Copy out the lines of the records verbatim, starting at the line that contains "Select the Resistor" and ending at the line that contains "Looking at the", with both of those lines included.

RECORD EXCERPTS.
◆ ◆ ◆ ◆ ◆ ◆ ◆

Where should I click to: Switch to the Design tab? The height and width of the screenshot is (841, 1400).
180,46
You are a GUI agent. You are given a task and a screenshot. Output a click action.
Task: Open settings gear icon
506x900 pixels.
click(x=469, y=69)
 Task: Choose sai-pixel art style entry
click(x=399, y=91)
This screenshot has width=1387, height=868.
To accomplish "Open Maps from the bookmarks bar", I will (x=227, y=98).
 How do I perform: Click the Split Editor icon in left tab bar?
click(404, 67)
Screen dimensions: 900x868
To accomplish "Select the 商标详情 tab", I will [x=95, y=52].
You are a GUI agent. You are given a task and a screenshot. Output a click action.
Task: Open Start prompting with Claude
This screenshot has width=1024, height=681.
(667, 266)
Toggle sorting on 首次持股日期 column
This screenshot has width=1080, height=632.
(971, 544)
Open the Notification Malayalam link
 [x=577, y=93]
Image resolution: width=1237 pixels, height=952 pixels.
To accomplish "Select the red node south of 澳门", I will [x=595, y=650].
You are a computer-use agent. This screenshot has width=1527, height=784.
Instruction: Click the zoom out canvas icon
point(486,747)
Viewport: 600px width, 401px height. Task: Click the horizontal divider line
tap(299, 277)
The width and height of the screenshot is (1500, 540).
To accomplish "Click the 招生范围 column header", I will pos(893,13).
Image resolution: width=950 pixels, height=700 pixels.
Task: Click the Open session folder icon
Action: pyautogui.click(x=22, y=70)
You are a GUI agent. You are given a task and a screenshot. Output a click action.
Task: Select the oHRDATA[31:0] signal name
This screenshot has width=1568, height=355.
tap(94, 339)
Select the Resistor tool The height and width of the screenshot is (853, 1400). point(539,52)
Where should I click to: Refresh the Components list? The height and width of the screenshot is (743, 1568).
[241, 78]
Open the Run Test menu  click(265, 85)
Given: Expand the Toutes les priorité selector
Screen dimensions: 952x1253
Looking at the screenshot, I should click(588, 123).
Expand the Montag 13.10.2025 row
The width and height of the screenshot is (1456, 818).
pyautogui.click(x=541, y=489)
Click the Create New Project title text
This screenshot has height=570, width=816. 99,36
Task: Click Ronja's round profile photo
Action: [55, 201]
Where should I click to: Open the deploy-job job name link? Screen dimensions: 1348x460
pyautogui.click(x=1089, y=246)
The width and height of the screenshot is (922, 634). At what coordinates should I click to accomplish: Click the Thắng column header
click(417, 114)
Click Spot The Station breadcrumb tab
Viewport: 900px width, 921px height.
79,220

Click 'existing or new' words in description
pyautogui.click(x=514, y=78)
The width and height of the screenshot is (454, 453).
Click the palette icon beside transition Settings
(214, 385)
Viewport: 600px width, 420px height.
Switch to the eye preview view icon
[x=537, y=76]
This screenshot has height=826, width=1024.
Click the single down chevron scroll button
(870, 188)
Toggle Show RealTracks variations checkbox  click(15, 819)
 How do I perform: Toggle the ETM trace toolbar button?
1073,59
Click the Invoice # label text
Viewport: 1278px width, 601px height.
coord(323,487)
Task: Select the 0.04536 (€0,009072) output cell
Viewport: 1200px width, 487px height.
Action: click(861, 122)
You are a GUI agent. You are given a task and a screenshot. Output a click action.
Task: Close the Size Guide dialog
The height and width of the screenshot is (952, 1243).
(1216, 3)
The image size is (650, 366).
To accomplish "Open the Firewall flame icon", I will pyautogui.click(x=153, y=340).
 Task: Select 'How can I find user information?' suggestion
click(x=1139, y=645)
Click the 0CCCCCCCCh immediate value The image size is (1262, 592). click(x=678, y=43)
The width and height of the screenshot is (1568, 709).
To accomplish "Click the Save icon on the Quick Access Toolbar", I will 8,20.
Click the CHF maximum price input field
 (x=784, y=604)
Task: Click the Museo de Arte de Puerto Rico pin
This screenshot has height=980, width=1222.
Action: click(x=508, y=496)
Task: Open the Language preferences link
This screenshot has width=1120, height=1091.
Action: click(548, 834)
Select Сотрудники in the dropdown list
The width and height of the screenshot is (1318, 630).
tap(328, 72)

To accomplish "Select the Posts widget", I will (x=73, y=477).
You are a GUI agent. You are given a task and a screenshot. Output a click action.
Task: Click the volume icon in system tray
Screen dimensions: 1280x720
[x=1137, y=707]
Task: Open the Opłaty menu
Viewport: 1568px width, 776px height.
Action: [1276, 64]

◆ ◆ ◆ ◆ ◆ ◆ ◆

EXERCISE SOLUTION.
Select the Resistor tool The height and width of the screenshot is (853, 1400). point(539,52)
Where should I click to: Refresh the Components list? The height and width of the screenshot is (743, 1568).
[241, 78]
Open the Run Test menu  click(265, 85)
Given: Expand the Toutes les priorité selector
Screen dimensions: 952x1253
Looking at the screenshot, I should click(588, 123).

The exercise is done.